A Federica, che condivide con me la passione per questa coppia sfigata.
Spero ti piaccia. 

 

Tobirama l'avrebbe sbattuto fuori di casa prima o poi, ne era certo.
Perché il suo adorato compagno, Izuna Uchiha (e chi altri?) era tornato da appena qualche minuto con in mano un piccolo cucciolo di gatto.
Tutto grigio, peloso, sporco, ma soprattutto con un terribile caratteraccio. Non per Izuna, ovviamente, che non smetteva di fare voci da coglione e accarezzare quella palla di peli assatanata e pronta per azzannare la prima persona a tiro.

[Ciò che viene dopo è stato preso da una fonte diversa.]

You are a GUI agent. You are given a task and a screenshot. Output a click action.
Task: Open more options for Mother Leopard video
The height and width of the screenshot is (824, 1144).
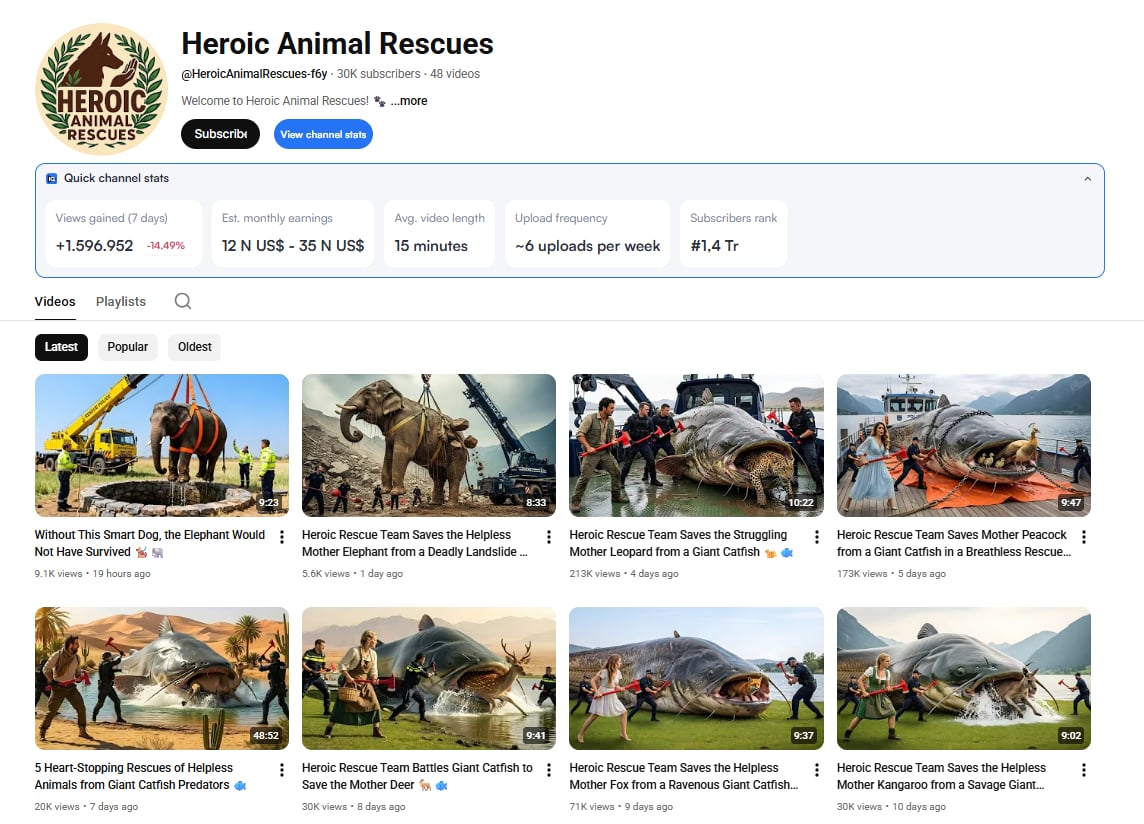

«Per favore, Tobirama!» l'aveva supplicato. E Senju stava facendo davvero tanta fatica a trattenersi alla vista di quegli occhioni neri e dolci che quel bastardo usava per ottenere qualcosa.
Izuna era perfettamente consapevole di essere irresistibile agli occhi di Tobirama e ogni volta che poteva sfruttava ciò a suo vantaggio.
«In fondo tra qualche giorno è pure Natale! Dobbiamo essere tutti più buoni, non possiamo lasciarlo lì al freddo, povero piccino!»
Ora faceva pure leva sul suo senso di colpa, il bastardo.
«Non se ne parla.» borbottò Senju, facendo uno sforzo immane.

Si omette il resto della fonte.